Text under study

Who benefits the most from low interest rates? The highest earners..
the lowest earners still have to pay massive and extortionate interest rates. And those who can put by a bit of savings get penalised
Any Austrian economist will tell you that mass unemployment is simply a function of wage controls. Get rid of "minimum wage" laws, and unemployment will come down in a flash.
Of course, that would destroy Uncle Ben's "output gap" excuse to keep interest rates low.
Putting two and two together, it is likely that prices of goods consumed by wealthier Americans will begin to inflate, reaching bubble proportions. Then what will the Fed do? Let the bubble grow even further until it pops itself? Or raise rates and bring on the Greater Depression forthwith?
Central planning isn't so easy, is it Ben?
Then watch safety go out the window as those lower wages would come from entities willing to cut corners as well as wages. That's something that will happen no matter if you're in a First World, Second World, or Third World country.
The minimum wage isn't there to provide a living wage(and shouldn't be used to that end by raising it), but as a disincentive against mistreatment of those in the low-end of the labor market. That is, said low end is the set of people for which have only a Hobson's choice for work - where all the options have (nearly) the same opportunity costs & conditions.
Thank you for this response. Very eloquently put and certainly a valid and important point. Nice to hear the other side.
My only question would be the sustainability of a model where the subsidies supporting the unemployed are funded by a federal debt growing more than 20% per year for 2 years now. When the system breaks, the resulting poverty may or may not be worse than the mistreatment you refer to. In the end, are there any free lunches?
Of course there are free lunches!But they are reserved for the Banking sector and elements of the military-industrial complex.
And politicians, of course.
Free lunches are for well connected corporations, the poor just have to suck it up...and be compliant slaves.
How is this surprising?
Once again, the US has been investing on bettering its environment through matter use for decades now.
One consequence is that the labour output of certain jobs no longer afford to live on the US soil.
The environment is too good.
If a US road sweeper stated he wished he could live in Glencoe, US people would laugh at him. A road sweeper can clean roads in Glencoe, he cant live there. He cant own a house there.
On the global scale, the US is more and more the Glencoe, Weston, Wilton, Diamond Valley, Winnetkas... of the world.
Less and less, a person with a clerk work output can live in the US. Clerks will live elsewhere in the world.
This is the root of the crisis. Top earners are not in crisis as they are in their fitting environment. People who are in a crisis are people who no longer live in a fitting environment.
The whole question is to know how long the US can keep subsidizing these people to stay on the US soil or if they stay, offer them something else than a servant status or living in a ghetto behind a wall.

Exercise data
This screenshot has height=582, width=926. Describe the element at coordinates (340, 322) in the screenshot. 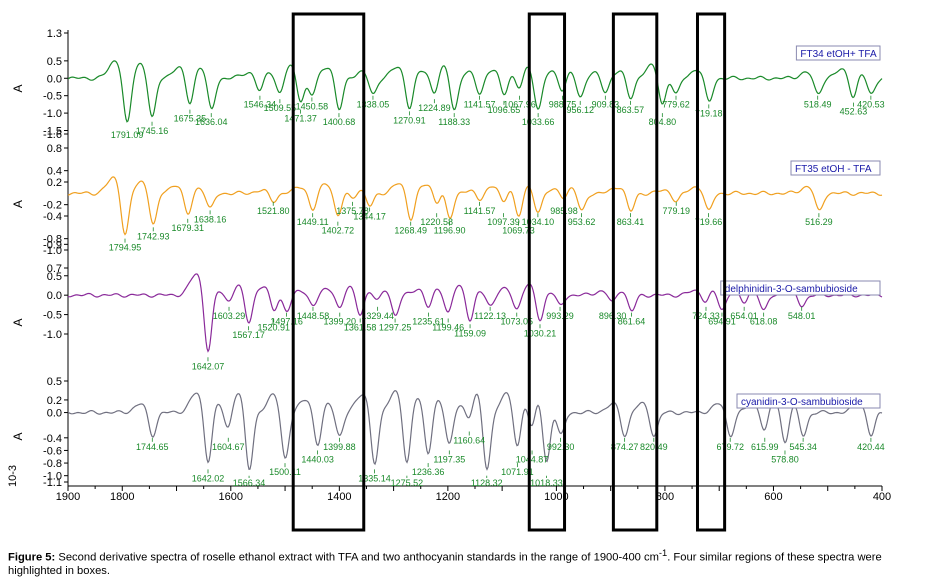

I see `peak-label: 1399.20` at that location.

...

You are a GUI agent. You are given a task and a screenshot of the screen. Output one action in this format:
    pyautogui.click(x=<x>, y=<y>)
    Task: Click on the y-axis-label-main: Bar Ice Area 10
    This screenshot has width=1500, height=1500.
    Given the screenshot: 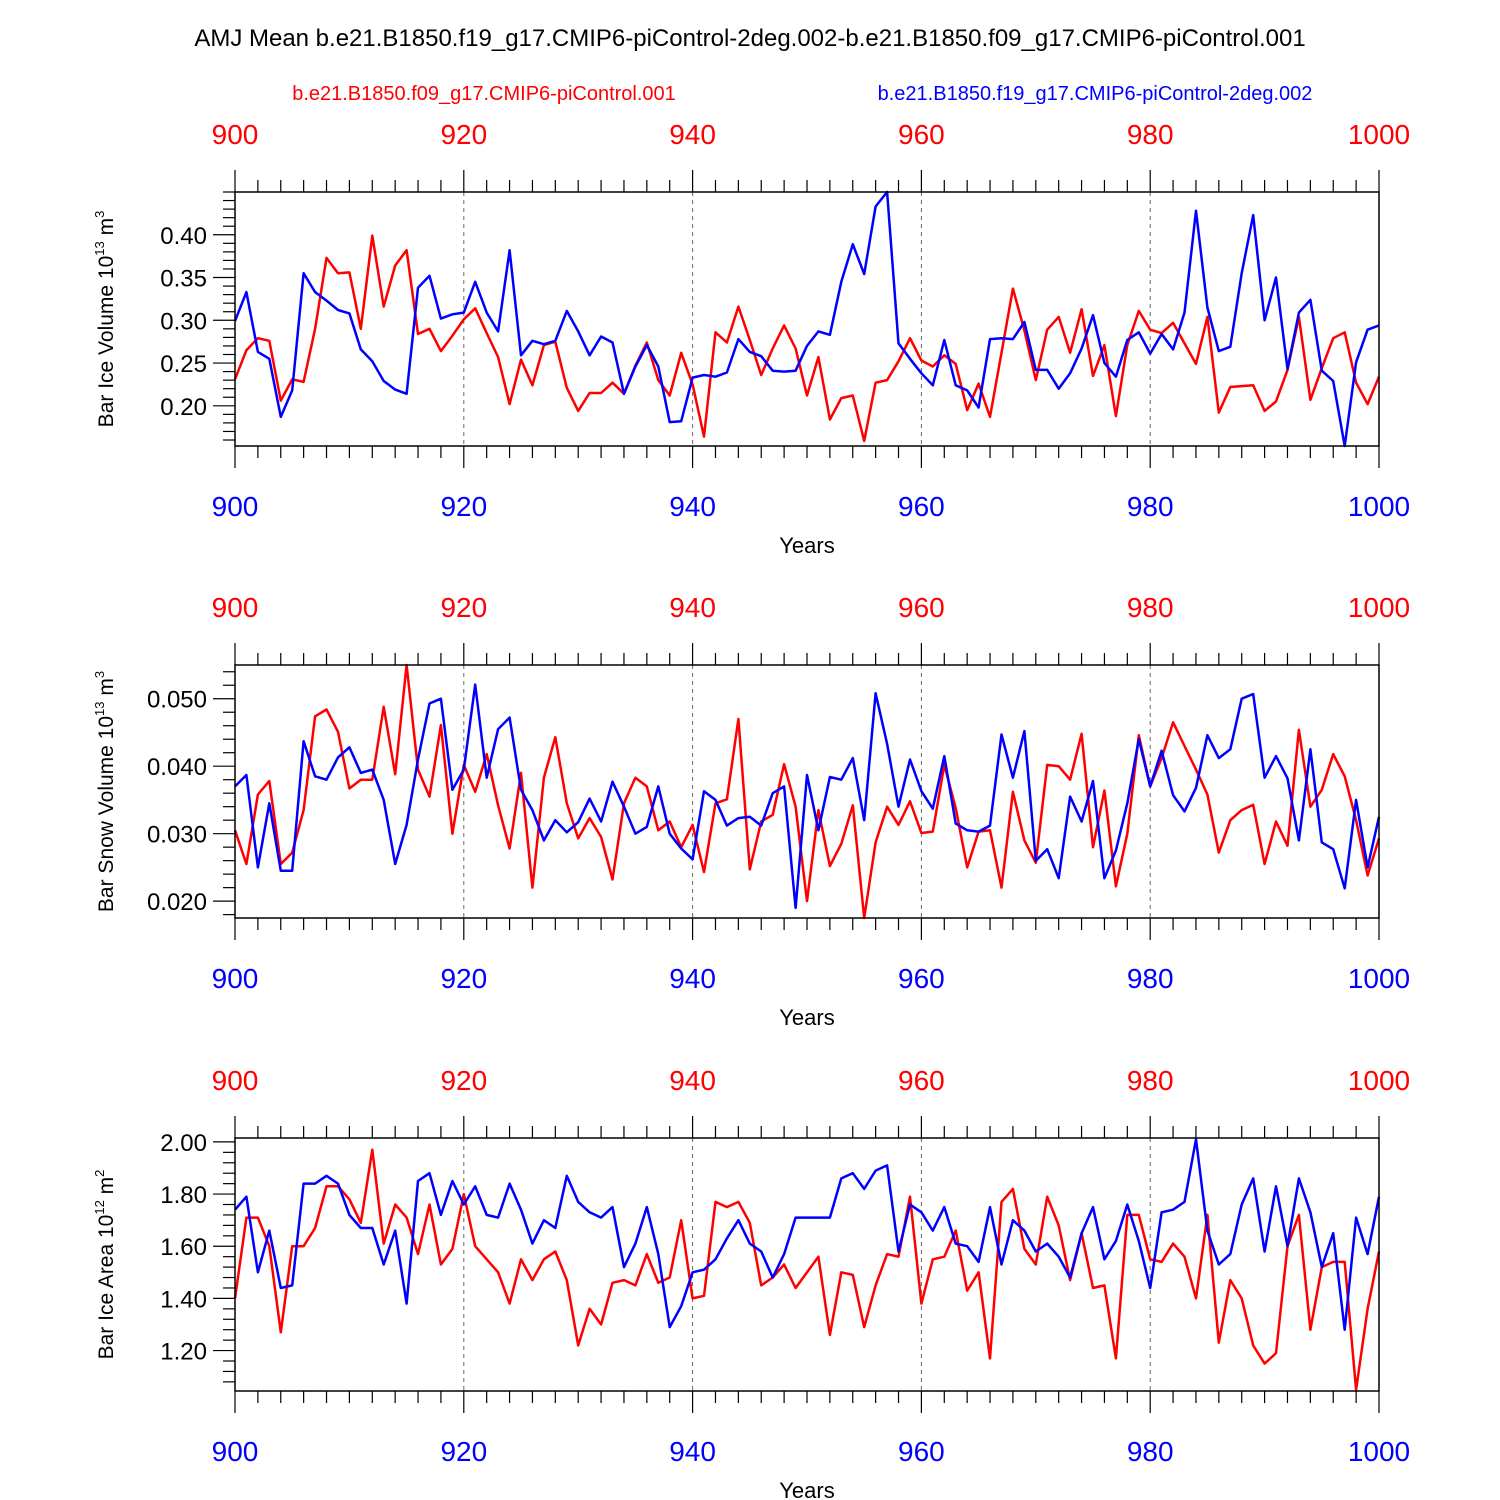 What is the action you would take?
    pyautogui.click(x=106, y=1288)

Exercise brief
Rewrite the passage of the discussion on low interest rates between "On the global" and "in the world.", inclusive, putting "globe" wherever "world" appears.

Your response
On the global scale, the US is more and more the Glencoe, Weston, Wilton, Diamond Valley, Winnetkas... of the globe.
Less and less, a person with a clerk work output can live in the US. Clerks will live elsewhere in the globe.